### Source extract
------------------------
There are numerous ways to spend rupees converted to other currencies either through current account or via capital account transactions but it is always important to follow the R.B.I guidelines and if required take the help of an authorized dealer or bank. 

Overseas Direct Investment (ODI):

Overseas Direct Investment refers to investments made by resident Indians as well as business conglomerates(Indian Party) made via Joint Ventures and/or Wholly Owned Subsidiaries through a subscription to a foreign entities memorandum. It can also be via share purchases that are existing in the foreign entity via the stock exchange, market purchase, or private placement.  Investments abroad either via Wholly Owned Subsidiaries and/or Joint Ventures  are really helpful for Indian investors. Overseas investments made by Indian parties are usually made via one of two routes:

1.)Automatic Route

2.)Approval Route

An Indian party can be defined as follows:

  1. a company incorporated in India
  2. a body created under an Act of Parliament
  3. a partnership firm registered under the Indian Partnership Act 1932
  4. A Limited Liability Partnership (LLP) registered under the Limited Liability Partnership Act, 2008
  5. Any other entity in India as per the notification of the Reserve Bank of India.

Provisions for an Indian Party:

An Indian party may indulge in an Overseas Direct Investment is almost any bonafide activity except for the prohibited sectors such as the banking and real estate businesses. 

Modes of Investment:

As mentioned earlier, there are two modes of investment – Automatic route and the Approval route.

Automatic Route:

In the automatic route, an Indian party does not require the prior approval of the RBI for making any overseas direct investments in a JV or WOS which are located abroad. The Indian party should however approach an Authorized dealer (AD Bank) who will further guide the Indian party regarding future steps.

Under the Automatic Route, an Indian party can indulge in overseas direct investment in equity shares and compulsory convertible preference shares of a Wholly Owned Subsidiary outside of India. In fact, this can be done without the prior approval of the RBI. It is subject to certain terms and conditions which are listed below:

  1. The WOS in the foreign nation should be engaged and operating in a bonafide business activity.
  2. The cumulative total financial commitment made by an Indian Party in a WOS outside India should not exceed 400% of the net worth of the Indian party as on the date of last audited balance sheet. All those financial commitments exceeding USD 1 billion in a financial year will require prior approval of the RBI.
------------------------
### Supplied material
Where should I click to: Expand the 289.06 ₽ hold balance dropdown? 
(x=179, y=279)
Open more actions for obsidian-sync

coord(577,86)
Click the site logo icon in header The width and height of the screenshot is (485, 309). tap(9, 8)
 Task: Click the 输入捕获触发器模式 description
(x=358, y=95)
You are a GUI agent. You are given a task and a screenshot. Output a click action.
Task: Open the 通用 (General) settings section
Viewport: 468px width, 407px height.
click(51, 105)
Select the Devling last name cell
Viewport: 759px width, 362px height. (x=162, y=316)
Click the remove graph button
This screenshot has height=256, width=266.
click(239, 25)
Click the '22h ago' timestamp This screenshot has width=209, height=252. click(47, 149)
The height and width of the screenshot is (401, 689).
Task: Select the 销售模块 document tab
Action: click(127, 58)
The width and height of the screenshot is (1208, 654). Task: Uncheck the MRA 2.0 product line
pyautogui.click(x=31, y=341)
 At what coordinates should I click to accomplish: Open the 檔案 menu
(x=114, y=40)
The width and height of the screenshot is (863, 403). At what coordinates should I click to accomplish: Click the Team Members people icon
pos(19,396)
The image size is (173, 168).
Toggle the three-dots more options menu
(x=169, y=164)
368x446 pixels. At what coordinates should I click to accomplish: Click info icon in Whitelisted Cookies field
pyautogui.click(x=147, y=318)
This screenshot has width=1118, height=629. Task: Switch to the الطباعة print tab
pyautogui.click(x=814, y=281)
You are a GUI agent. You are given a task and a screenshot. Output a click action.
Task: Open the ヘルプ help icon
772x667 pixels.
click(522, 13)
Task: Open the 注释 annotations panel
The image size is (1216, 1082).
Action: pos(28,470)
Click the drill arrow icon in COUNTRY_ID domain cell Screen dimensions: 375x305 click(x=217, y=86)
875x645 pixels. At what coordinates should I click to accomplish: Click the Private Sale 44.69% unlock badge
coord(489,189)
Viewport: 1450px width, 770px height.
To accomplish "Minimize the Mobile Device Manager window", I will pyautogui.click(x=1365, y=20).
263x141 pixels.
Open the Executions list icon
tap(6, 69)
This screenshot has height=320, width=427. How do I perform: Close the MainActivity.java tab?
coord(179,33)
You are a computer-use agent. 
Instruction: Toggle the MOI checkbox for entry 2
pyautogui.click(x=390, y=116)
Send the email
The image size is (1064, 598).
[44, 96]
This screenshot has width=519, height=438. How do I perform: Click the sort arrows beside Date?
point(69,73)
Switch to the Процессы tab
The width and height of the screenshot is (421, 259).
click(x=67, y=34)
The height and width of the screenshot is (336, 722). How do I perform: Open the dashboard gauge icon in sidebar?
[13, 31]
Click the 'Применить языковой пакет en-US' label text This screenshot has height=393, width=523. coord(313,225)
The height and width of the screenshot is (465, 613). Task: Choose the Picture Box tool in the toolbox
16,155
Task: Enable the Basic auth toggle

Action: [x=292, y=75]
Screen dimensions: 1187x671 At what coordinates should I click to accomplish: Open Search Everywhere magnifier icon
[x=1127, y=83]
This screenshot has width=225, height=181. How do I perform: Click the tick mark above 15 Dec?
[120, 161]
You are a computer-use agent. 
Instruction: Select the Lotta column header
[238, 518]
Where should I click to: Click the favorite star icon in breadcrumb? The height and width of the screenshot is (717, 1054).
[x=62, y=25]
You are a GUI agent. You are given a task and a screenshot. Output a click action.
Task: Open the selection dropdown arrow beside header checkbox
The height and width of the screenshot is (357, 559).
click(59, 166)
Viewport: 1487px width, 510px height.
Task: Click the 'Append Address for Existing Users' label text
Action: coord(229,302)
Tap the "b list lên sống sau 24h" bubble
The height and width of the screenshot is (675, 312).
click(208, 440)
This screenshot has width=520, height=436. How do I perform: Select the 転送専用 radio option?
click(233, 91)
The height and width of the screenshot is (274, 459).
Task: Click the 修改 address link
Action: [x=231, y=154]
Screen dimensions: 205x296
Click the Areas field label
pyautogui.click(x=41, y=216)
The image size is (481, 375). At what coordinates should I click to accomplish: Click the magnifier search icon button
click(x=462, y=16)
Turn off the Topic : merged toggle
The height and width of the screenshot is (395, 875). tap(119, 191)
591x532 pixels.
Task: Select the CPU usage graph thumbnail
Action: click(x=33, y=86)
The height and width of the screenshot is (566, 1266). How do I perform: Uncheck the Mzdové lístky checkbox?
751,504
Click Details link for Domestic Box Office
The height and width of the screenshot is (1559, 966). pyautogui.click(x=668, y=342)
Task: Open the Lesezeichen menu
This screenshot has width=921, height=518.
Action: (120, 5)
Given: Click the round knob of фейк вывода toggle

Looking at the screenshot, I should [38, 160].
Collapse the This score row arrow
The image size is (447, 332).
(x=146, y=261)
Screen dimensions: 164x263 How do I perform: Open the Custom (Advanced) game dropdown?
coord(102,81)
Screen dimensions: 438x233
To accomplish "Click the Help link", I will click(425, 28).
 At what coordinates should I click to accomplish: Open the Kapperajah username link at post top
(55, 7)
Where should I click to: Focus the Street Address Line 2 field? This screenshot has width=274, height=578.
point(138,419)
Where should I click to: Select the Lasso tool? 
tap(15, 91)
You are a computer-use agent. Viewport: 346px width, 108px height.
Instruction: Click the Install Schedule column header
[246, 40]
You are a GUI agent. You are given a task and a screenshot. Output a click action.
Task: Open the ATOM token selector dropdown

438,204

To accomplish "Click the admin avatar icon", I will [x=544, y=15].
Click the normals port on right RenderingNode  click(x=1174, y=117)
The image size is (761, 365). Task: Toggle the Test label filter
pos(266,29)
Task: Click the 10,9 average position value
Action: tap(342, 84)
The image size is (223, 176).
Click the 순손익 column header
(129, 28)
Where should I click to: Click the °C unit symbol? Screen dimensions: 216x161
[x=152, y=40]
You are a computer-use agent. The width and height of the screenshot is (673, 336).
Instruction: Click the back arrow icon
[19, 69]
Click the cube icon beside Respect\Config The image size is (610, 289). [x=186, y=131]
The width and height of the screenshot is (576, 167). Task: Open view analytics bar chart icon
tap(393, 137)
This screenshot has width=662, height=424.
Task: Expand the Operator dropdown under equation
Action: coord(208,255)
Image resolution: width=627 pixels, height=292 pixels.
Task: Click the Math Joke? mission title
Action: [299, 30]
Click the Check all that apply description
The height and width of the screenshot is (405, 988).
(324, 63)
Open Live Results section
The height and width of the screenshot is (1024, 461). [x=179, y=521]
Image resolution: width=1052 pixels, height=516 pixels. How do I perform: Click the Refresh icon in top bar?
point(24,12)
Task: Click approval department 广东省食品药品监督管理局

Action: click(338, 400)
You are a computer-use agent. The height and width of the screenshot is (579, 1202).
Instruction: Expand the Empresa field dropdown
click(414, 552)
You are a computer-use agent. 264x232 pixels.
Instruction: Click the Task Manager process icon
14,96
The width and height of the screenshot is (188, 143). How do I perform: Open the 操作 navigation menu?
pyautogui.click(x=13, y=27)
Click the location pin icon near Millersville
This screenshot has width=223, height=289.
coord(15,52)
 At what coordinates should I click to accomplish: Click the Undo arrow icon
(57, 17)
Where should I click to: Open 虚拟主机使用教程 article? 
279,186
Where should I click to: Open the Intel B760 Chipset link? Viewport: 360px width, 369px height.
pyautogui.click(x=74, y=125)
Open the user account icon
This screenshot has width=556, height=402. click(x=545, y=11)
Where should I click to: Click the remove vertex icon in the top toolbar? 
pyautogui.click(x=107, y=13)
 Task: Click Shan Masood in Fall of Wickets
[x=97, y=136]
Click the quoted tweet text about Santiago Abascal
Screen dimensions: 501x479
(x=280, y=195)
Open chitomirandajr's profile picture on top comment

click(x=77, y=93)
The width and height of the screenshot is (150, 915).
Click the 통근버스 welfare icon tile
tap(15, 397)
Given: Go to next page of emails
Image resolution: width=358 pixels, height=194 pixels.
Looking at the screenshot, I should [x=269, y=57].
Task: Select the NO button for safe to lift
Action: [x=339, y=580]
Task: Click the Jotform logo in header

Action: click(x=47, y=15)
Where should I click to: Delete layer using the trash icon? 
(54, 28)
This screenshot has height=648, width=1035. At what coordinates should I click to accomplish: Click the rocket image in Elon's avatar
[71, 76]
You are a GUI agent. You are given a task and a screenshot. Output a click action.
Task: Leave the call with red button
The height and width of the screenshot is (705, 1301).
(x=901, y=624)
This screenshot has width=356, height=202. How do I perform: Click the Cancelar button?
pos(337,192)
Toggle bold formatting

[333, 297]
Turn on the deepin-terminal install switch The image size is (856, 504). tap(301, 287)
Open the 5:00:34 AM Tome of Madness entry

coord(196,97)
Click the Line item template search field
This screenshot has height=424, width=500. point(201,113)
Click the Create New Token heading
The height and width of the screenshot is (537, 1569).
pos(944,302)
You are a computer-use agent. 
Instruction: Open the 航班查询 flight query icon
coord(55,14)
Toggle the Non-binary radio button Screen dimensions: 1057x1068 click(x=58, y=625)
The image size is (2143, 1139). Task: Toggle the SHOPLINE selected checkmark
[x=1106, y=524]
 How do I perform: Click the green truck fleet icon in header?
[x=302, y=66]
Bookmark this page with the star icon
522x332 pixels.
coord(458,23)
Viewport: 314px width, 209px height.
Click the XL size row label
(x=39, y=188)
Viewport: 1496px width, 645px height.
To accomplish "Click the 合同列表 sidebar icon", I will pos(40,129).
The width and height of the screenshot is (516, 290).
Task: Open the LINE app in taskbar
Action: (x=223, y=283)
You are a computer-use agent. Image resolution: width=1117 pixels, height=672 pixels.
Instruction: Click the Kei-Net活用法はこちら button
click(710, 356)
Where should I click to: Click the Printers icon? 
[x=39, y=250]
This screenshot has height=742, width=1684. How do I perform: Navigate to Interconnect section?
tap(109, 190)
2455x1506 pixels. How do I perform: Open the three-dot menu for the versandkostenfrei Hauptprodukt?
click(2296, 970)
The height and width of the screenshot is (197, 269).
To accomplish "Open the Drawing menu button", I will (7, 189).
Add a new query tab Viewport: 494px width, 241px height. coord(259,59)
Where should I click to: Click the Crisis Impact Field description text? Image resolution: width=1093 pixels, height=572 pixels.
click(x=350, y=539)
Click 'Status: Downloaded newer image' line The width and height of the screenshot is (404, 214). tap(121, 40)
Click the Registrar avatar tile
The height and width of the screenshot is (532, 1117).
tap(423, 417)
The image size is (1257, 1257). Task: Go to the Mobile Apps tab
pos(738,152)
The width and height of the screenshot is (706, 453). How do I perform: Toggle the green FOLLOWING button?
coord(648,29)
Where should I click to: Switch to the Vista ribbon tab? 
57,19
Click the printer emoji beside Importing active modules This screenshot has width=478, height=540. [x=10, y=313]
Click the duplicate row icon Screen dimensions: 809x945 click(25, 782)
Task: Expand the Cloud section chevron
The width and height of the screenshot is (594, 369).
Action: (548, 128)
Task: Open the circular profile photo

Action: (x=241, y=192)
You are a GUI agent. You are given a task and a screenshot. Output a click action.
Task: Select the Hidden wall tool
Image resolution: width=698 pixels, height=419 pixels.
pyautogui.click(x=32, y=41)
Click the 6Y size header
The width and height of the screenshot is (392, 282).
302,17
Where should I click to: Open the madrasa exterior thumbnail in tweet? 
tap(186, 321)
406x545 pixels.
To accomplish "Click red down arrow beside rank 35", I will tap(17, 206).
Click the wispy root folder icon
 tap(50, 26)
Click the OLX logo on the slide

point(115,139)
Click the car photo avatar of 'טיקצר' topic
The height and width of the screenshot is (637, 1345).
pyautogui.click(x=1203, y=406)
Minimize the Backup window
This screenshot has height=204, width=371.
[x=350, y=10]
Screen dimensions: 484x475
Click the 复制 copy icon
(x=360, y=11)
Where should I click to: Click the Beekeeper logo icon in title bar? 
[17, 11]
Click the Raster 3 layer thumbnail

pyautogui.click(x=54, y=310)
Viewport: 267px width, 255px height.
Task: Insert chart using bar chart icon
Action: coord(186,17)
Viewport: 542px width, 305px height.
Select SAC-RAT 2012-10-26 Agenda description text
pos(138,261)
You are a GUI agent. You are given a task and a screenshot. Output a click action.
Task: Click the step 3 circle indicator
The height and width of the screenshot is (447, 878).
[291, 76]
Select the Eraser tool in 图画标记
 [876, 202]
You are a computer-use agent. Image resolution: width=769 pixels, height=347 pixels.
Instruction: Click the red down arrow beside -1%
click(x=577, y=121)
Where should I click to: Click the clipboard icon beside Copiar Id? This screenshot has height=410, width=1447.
------------------------
### Prompt 1
From the passage on overseas direct investment, list every kind of entity that counts as an Indian party.
### Prompt 2
According to the passage on overseas direct investment, why should an Indian party using the automatic route approach an authorized dealer even though no prior RBI approval is needed? Answer in one to three sentences.
### Prompt 3
Please extend the passage on overseas direct investment, picking up after its last sentence.

### Answer 1
1. A company incorporated in India
2. A body created under an Act of Parliament
3. A partnership firm registered under the Indian Partnership Act 1932
4. A Limited Liability Partnership (LLP) registered under the Limited Liability Partnership Act, 2008
5. Any other entity in India as per the notification of the Reserve Bank of India

### Answer 2
Under the automatic route, the Indian party should approach an authorized dealer (AD Bank) because that bank will guide it regarding future steps, even though the party does not need the RBI's prior approval for the investment.

### Answer 3
  3. The above mentioned limits are not applicable to direct investments in any foreign security out of the proceeds of its international offering of shares through ADR’s.
  4. The Indian party should not be on the RBI exporters caution list, or under investigation by a regulatory body, etc.
  5. The Indian party is permitted to loan or stand as a guarantee to or on behalf of the JV/WOS outside India. This can be done provided the Indian party has made an investment via a contribution to the equity capital of the JV/WOS.

Approval Route:

In the case of the Approval Route, the Indian party will need to seek the prior approval of the RBI before investing. The applicant will first need to seek the guidance of the designated Authorized dealer bank who will then submit to the RBI after performing their due diligence. The RBI will take into the following factors before approving:

  1. Prima facie viability of the JV/WOS outside India.
  2. Benefits which will accrue to India via such investments
  3. Business track record and financial standing of the Indian party as well the foreign entity
  4. Experience and expertise of the Indian party in the line of activity of the JV or WOS outside India.

Ways or manner of funding:

The following sources listed below can be used as an investment route to fund a JV or WOS.

  1. Foreign exchange withdrawal via an AD bank in India
  2. Capitalisation of exports
  3. Swap of shares (subject to prior approval)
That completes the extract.